An examination of the historical record, however, shows that the reputation of Mr. Sharon’s commandos, who carried out raids in retaliation for Palestinian attacks, was much more complex.

As Haaretz reported this week, Unit 101, established in 1953 under Mr. Sharon’s command, “engaged in several controversial actions such as the attack on the Jordanian village of Qibya, in which innocent people were killed and which drew worldwide condemnation.”

In October, 1953, Mr. Sharon’s unit launched a covert attack on the West Bank village of Qibya — then under Jordanian rule — in retaliation for a raid by Palestinian militants who came from a different area.

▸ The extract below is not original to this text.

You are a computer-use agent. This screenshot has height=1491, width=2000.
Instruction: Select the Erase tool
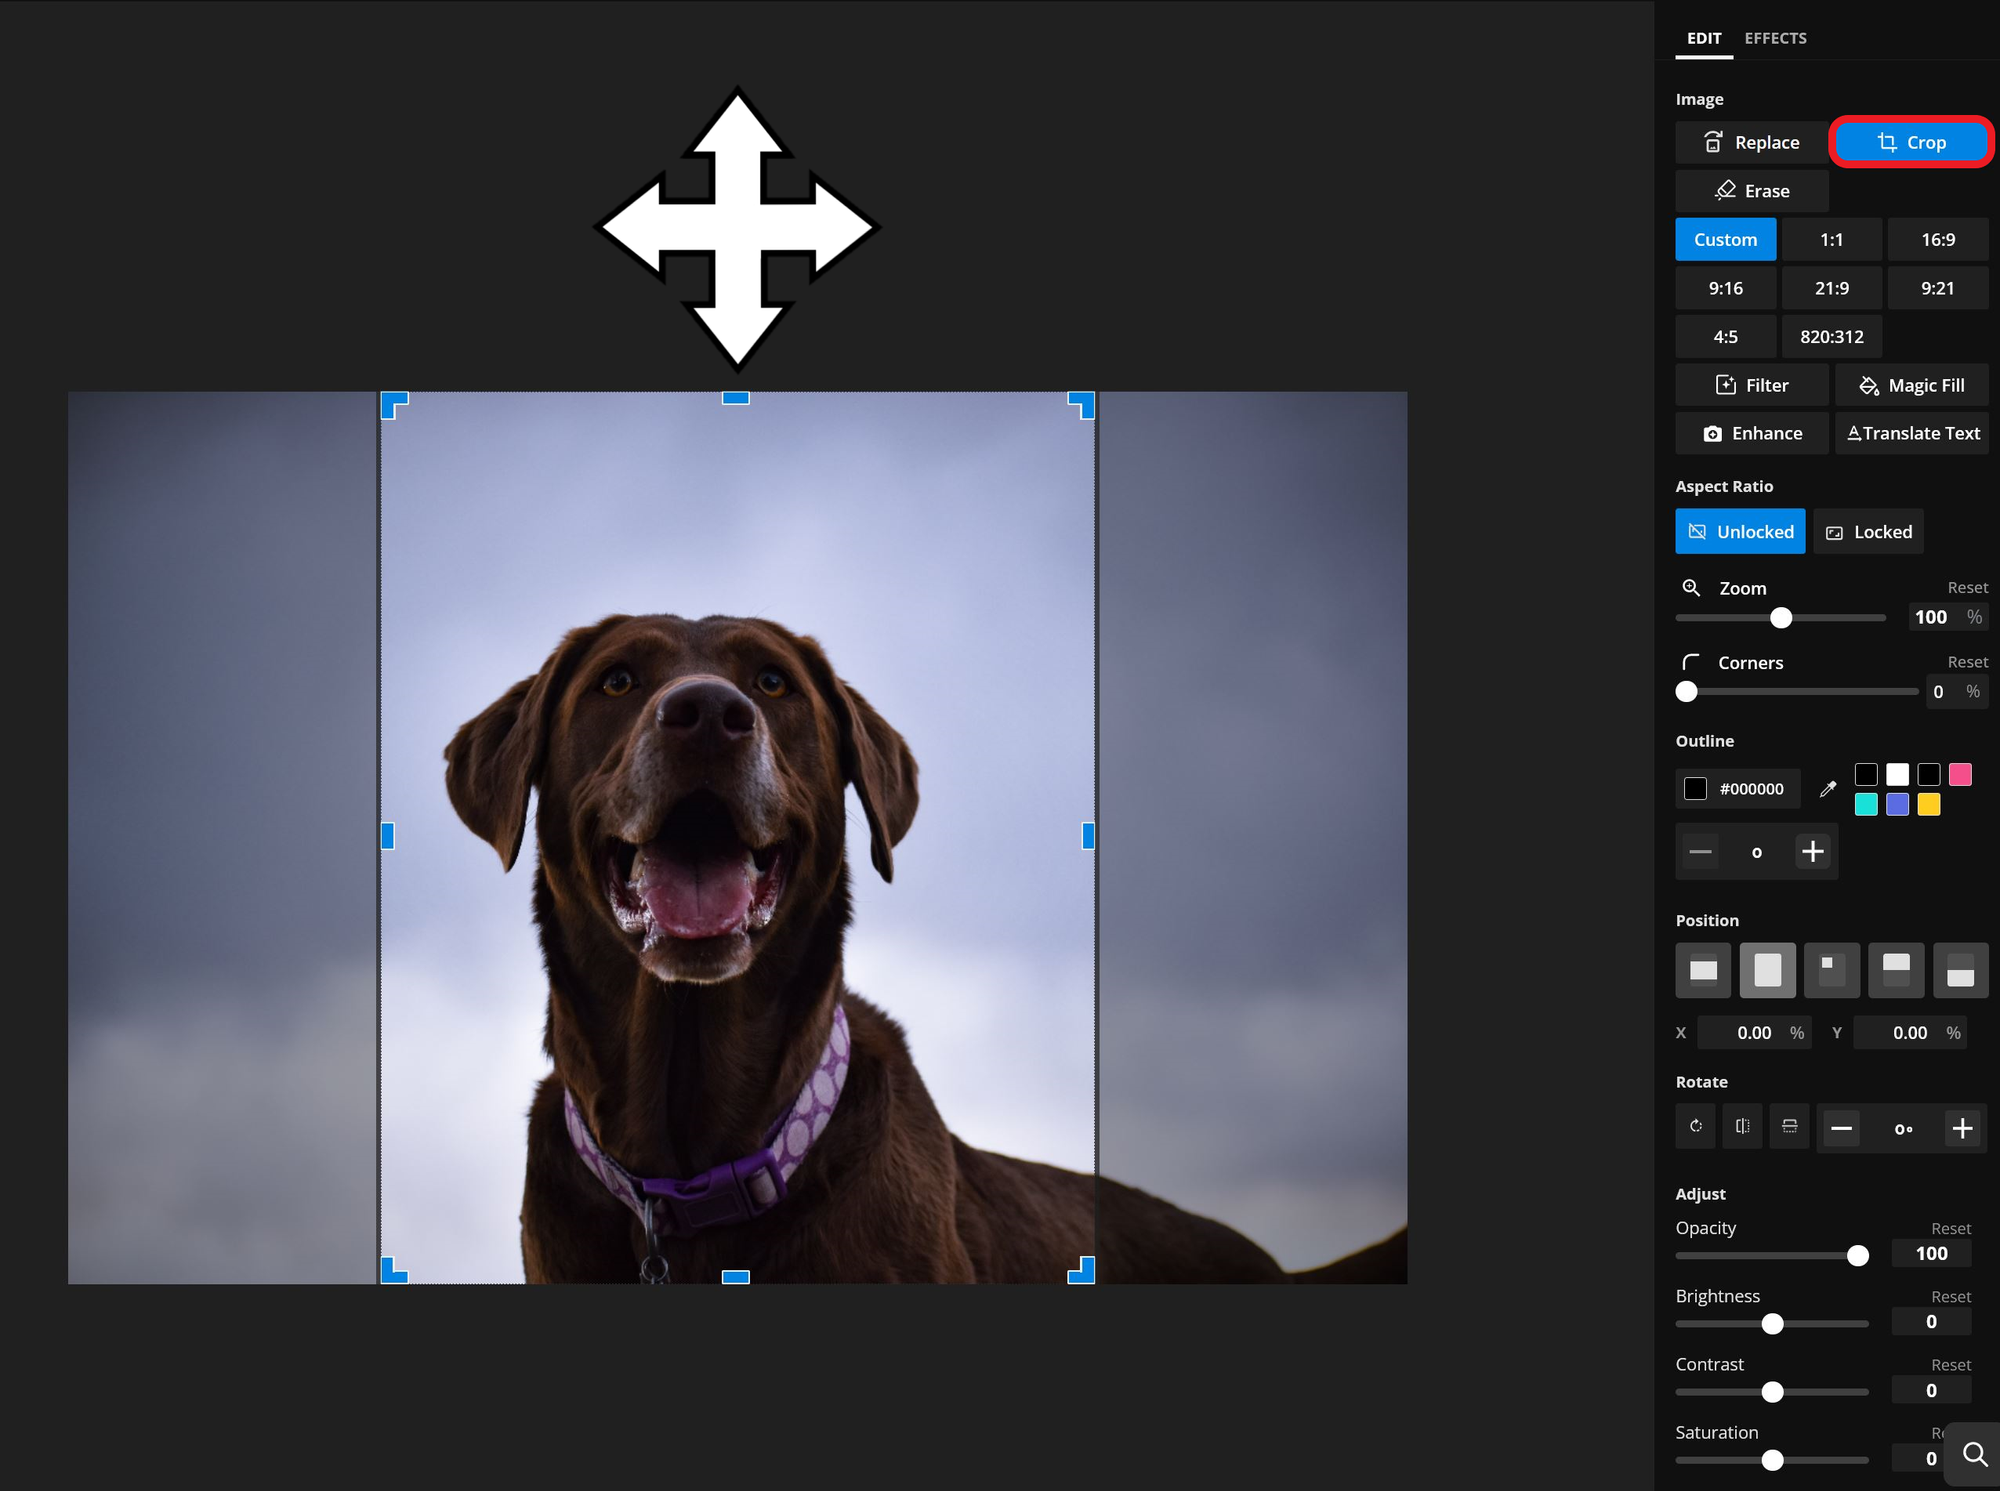pyautogui.click(x=1751, y=190)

An assessment by Jordanian forces concluded that the commandos had killed 69 Palestinians, including women and children sheltering in homes that were blown up as part of the mission.

When the killing of civilians on this scale led to harsh criticism of Israel, even by its allies, Israeli officials initially lied about the raid, denying that any military operation had taken place and blaming it on enraged Holocaust survivors, as the diaries of Moshe Sharett, Israel’s foreign minister at the time, later revealed.

In his own later account, Mr. Sharon insisted that the deaths had been accidental and his soldiers were unaware that anyone was left in the dozens of homes they blew up in Qibya. However, the Israeli historian Benny Morris later obtained and published the written orders to Mr. Sharon from his superiors in the I.D.F. command. Those orders clearly defined the aims of the mission as “maximal killing and property damage in order to chase inhabitants of the village from their houses.”